• Source document:
At the outset, we are obligated to determine our own jurisdiction over these appeals. See Pizza of Hawaii, Inc. v. Shakey's, Inc. (In re Pizza of Hawaii, Inc., 761 F.2d 1374, 1377 (9th Cir.1985). Debtor-appellant Benny and intervenor-appellant United States both appeal the district court's order holding sections 106 and 121 of the 1984 Act constitutional. Because both appeals arise in the same jurisdictional posture, we consider them together in examining the possible bases for jurisdiction in this court.

A. 28 U.S.C. Sec. 158(d) as a Basis for Jurisdiction

Jurisdiction over these two appeals arguably exists under the jurisdictional component of the 1984 Act, codified at 28 U.S.C. Sec. 158. 3 Section 158(d) provides this court with jurisdiction over judgments from district courts "entered under subsection (a) of this section." Section 158(a) vests district courts with jurisdiction only over appeals from bankruptcy courts. By its literal terms, therefore, section 158 vests this court with jurisdiction over district courts' decisions only if those decisions are rendered on appeal from bankruptcy courts. 1984 Act Sec. 104(a), 28 U.S.C. Sec. 158(a), (d).

The order at issue in these appeals was entered by the district court in the first instance, rather than on appeal from a bankruptcy court. Because the district court had withdrawn the reference of the constitutional issue from the bankruptcy court, the bankruptcy court did not consider the issue. Thus the order here does not fall within the literal language of section 158(d).

• Description of the task: Please repeat the passage on appellate jurisdiction in full, word for word. The lines that come next are drawn from a separate source.

• Source material:

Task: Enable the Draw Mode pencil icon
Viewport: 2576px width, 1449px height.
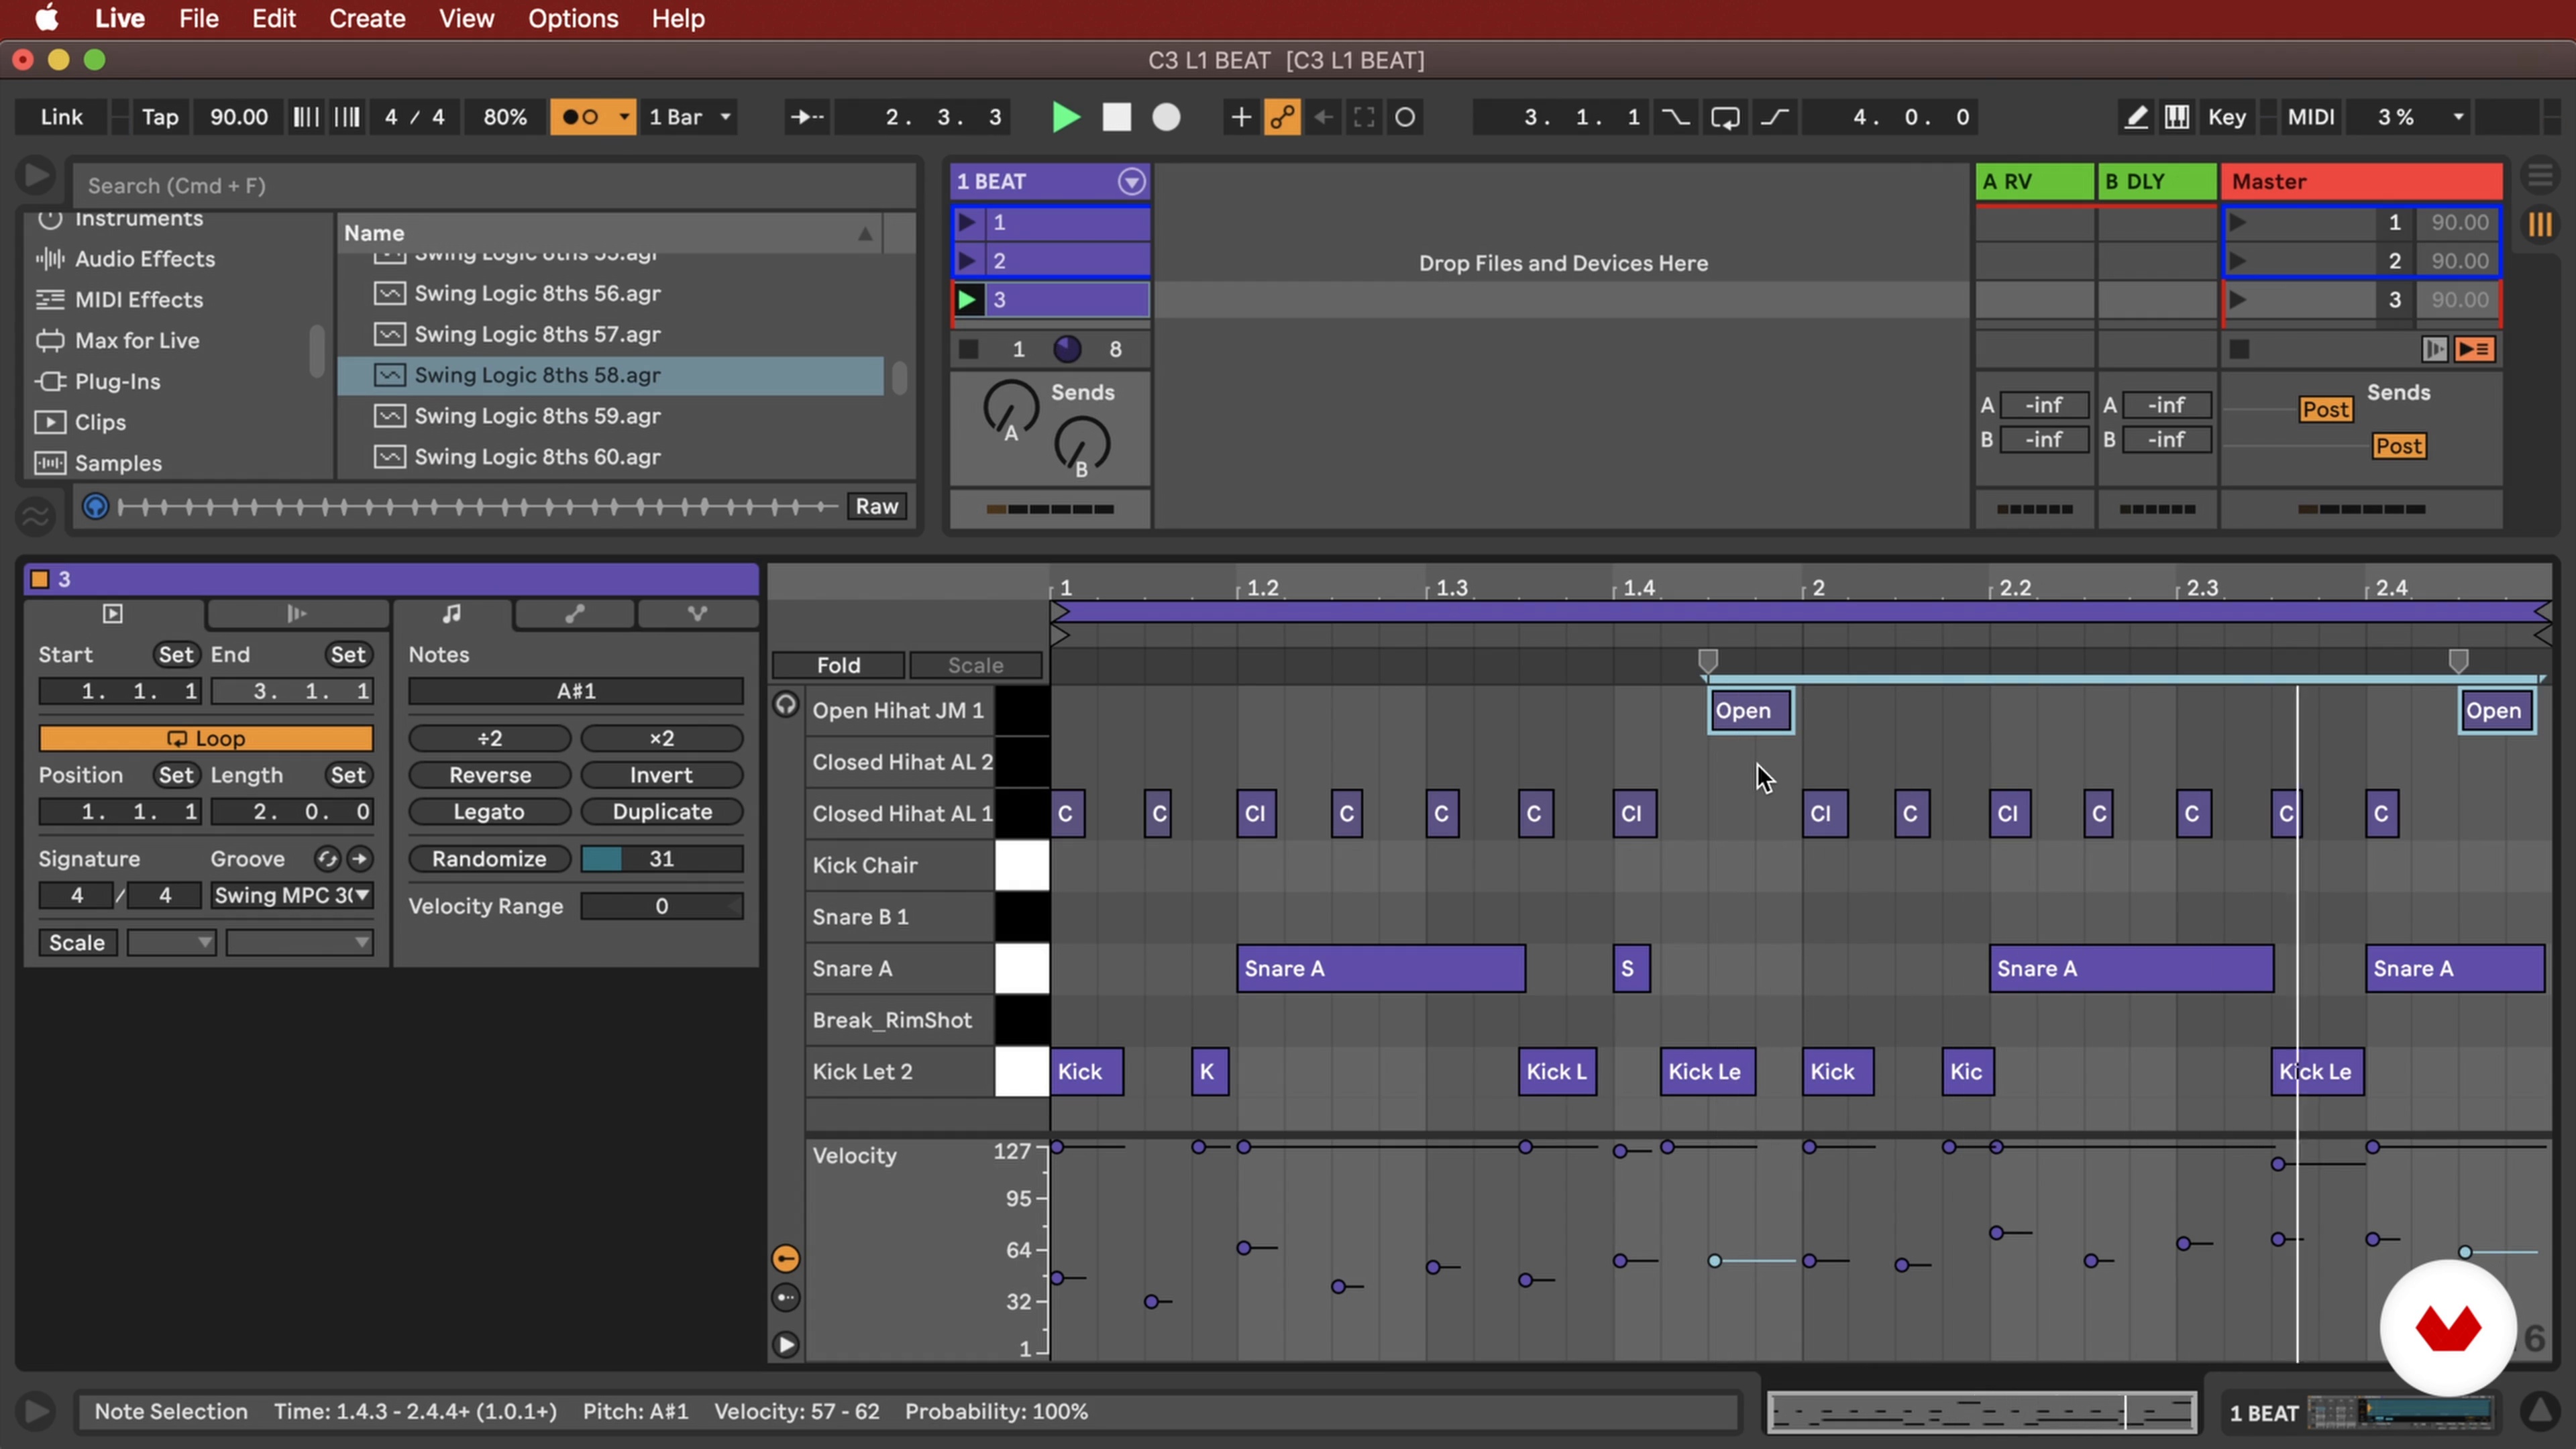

• Completed exercise:
At the outset, we are obligated to determine our own jurisdiction over these appeals. See Pizza of Hawaii, Inc. v. Shakey's, Inc. (In re Pizza of Hawaii, Inc., 761 F.2d 1374, 1377 (9th Cir.1985). Debtor-appellant Benny and intervenor-appellant United States both appeal the district court's order holding sections 106 and 121 of the 1984 Act constitutional. Because both appeals arise in the same jurisdictional posture, we consider them together in examining the possible bases for jurisdiction in this court.

A. 28 U.S.C. Sec. 158(d) as a Basis for Jurisdiction

Jurisdiction over these two appeals arguably exists under the jurisdictional component of the 1984 Act, codified at 28 U.S.C. Sec. 158. 3 Section 158(d) provides this court with jurisdiction over judgments from district courts "entered under subsection (a) of this section." Section 158(a) vests district courts with jurisdiction only over appeals from bankruptcy courts. By its literal terms, therefore, section 158 vests this court with jurisdiction over district courts' decisions only if those decisions are rendered on appeal from bankruptcy courts. 1984 Act Sec. 104(a), 28 U.S.C. Sec. 158(a), (d).

The order at issue in these appeals was entered by the district court in the first instance, rather than on appeal from a bankruptcy court. Because the district court had withdrawn the reference of the constitutional issue from the bankruptcy court, the bankruptcy court did not consider the issue. Thus the order here does not fall within the literal language of section 158(d).